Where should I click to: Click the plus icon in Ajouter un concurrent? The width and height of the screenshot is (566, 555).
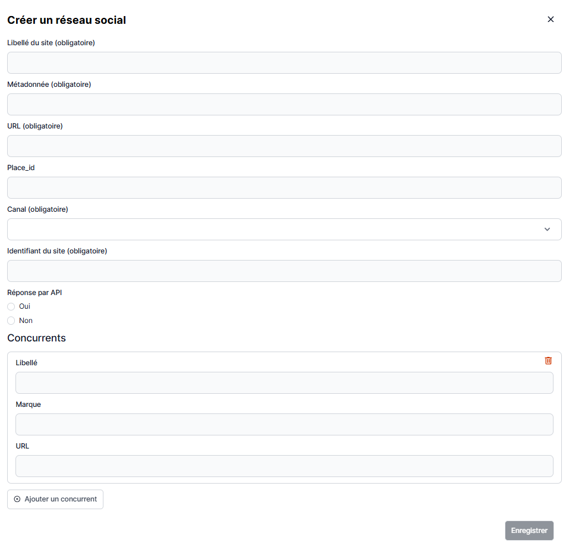pos(17,499)
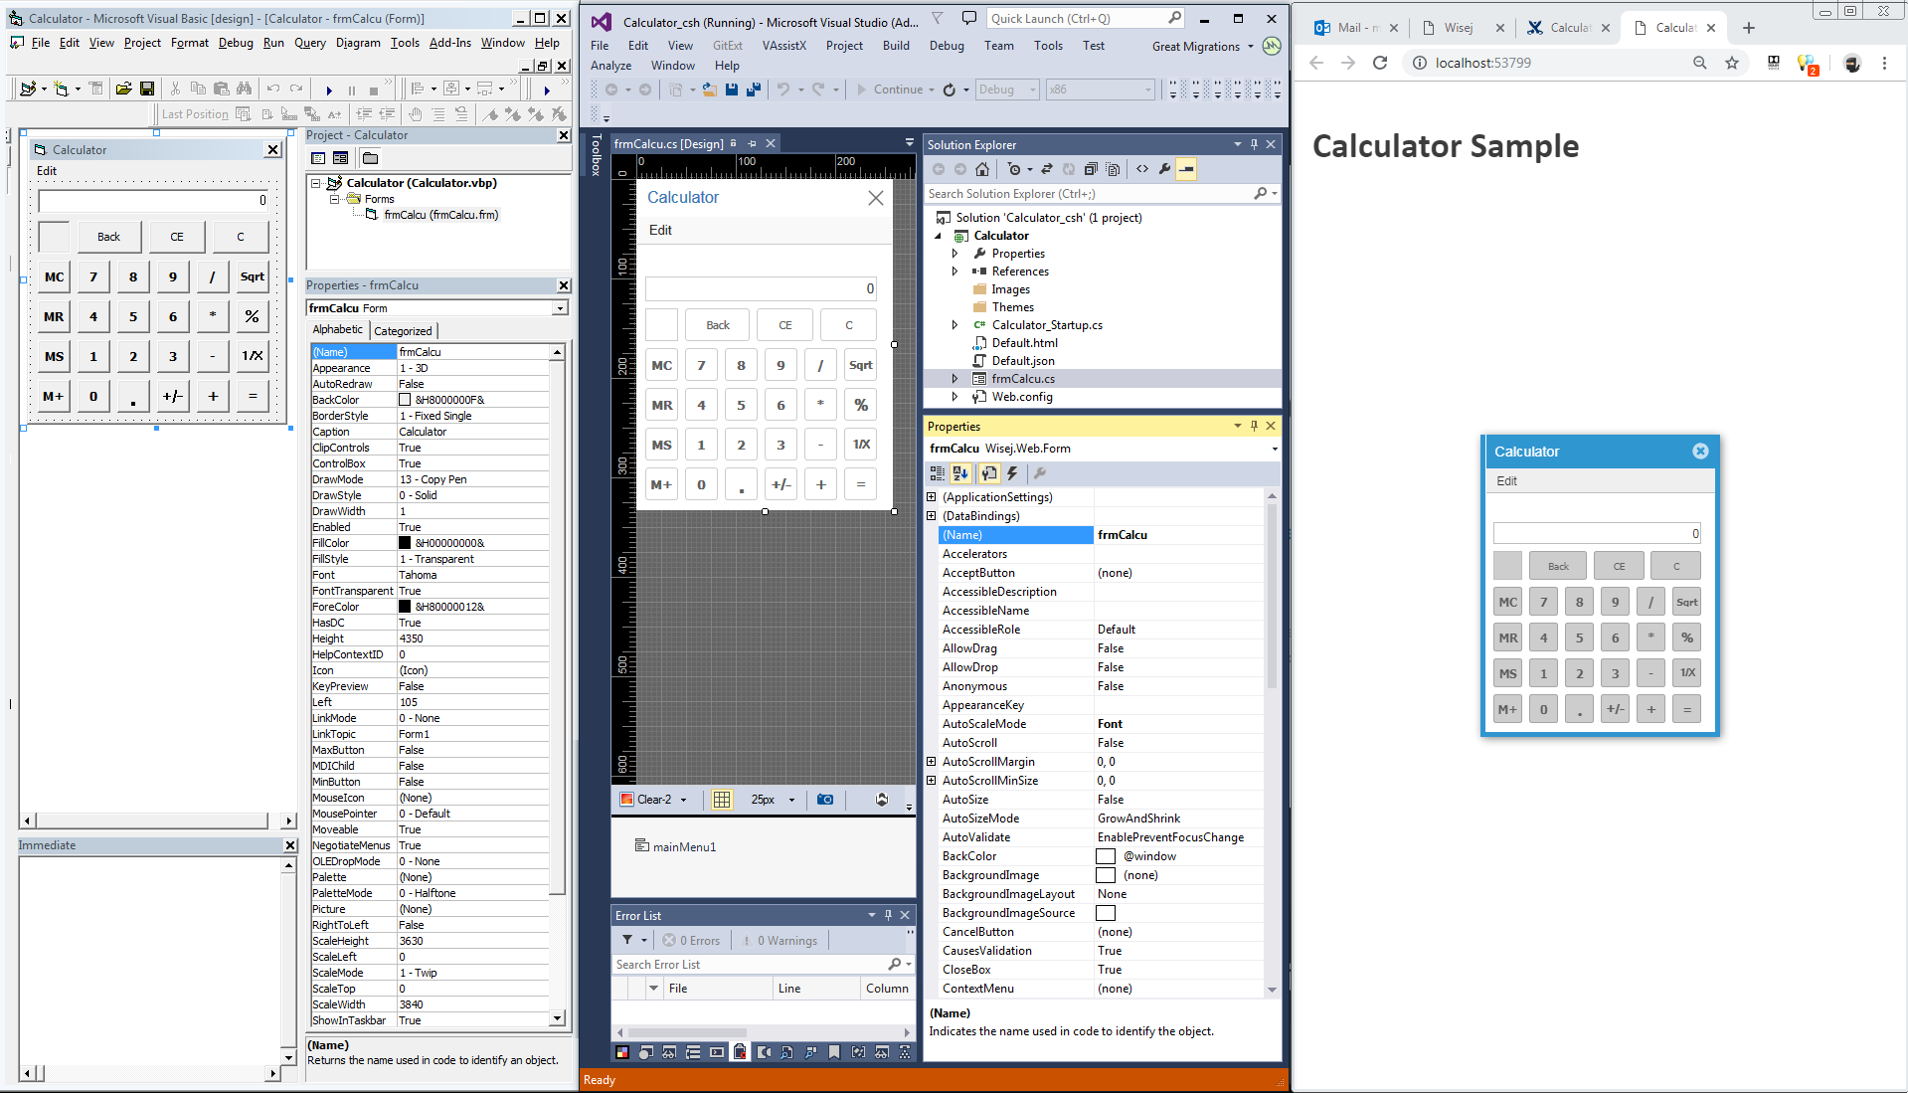Click the View Code icon in Solution Explorer
The height and width of the screenshot is (1093, 1908).
(1142, 169)

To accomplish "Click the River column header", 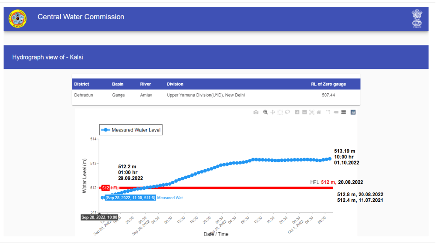I will coord(145,84).
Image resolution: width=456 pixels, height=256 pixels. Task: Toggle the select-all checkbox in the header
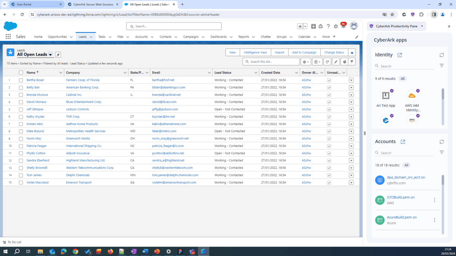21,72
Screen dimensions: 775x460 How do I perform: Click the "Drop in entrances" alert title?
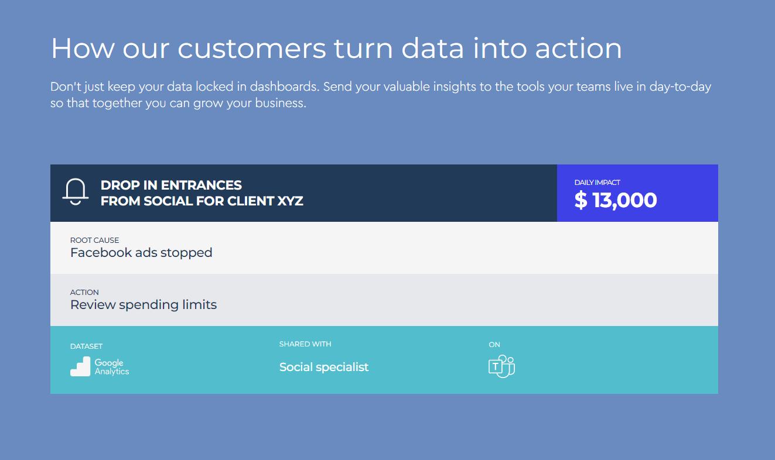point(171,185)
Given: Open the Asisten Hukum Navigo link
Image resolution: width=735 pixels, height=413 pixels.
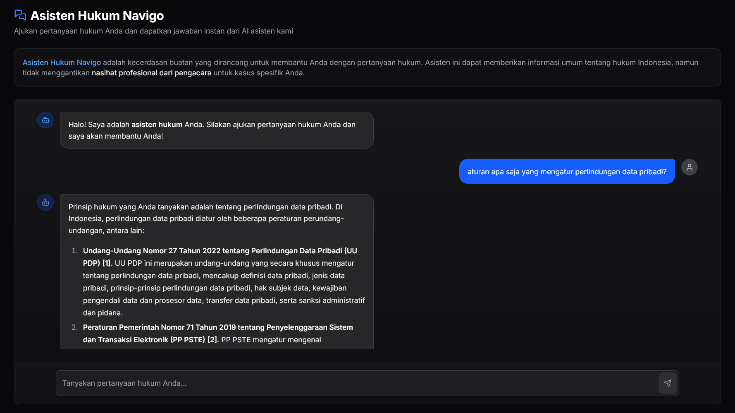Looking at the screenshot, I should coord(62,62).
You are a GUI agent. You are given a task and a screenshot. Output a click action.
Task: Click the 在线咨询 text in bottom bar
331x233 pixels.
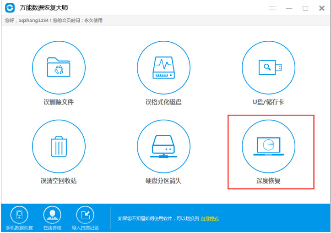[x=52, y=228]
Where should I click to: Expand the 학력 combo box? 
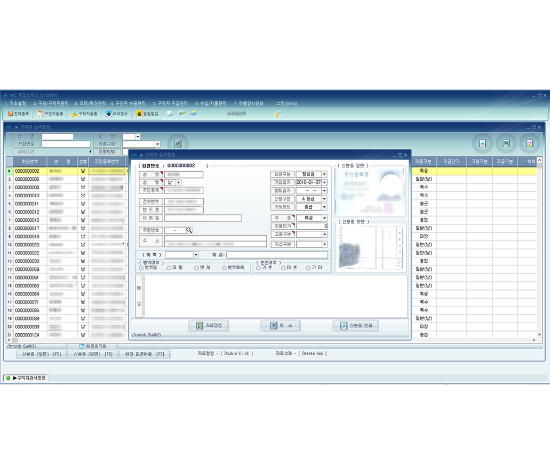pos(196,255)
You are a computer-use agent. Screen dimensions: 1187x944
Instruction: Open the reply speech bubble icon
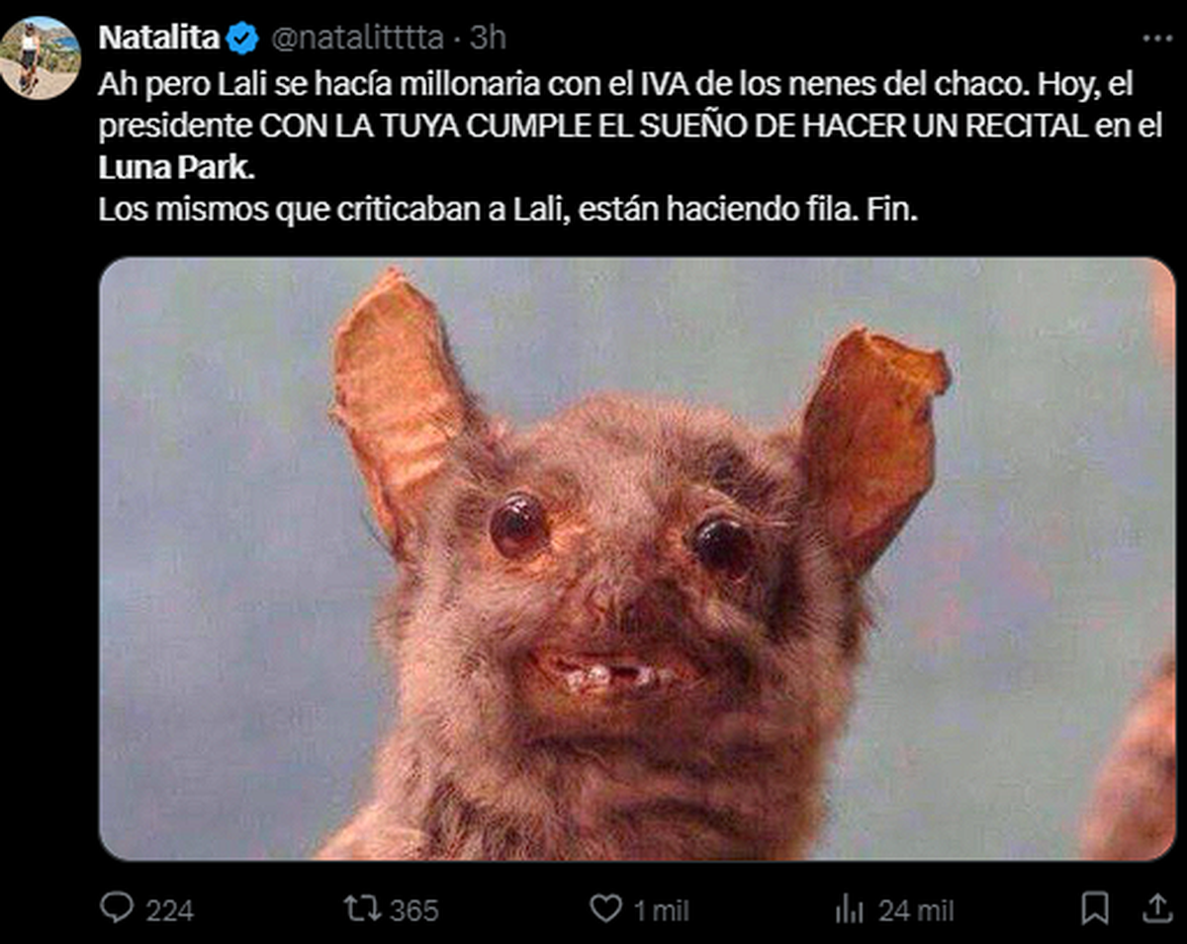(x=116, y=907)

⁂

◆ **Directions**
From the line with "Where should I click to: Expand" to the final line of the entries above, reproduce each line exactly and nothing else; the pictures stay out.

◆ **Output for this task**
Where should I click to: Expand the 학력 combo box? 
pos(196,255)
You are a computer-use agent. Screen dimensions: 1187x944
Instruction: Open the reply speech bubble icon
(x=116, y=907)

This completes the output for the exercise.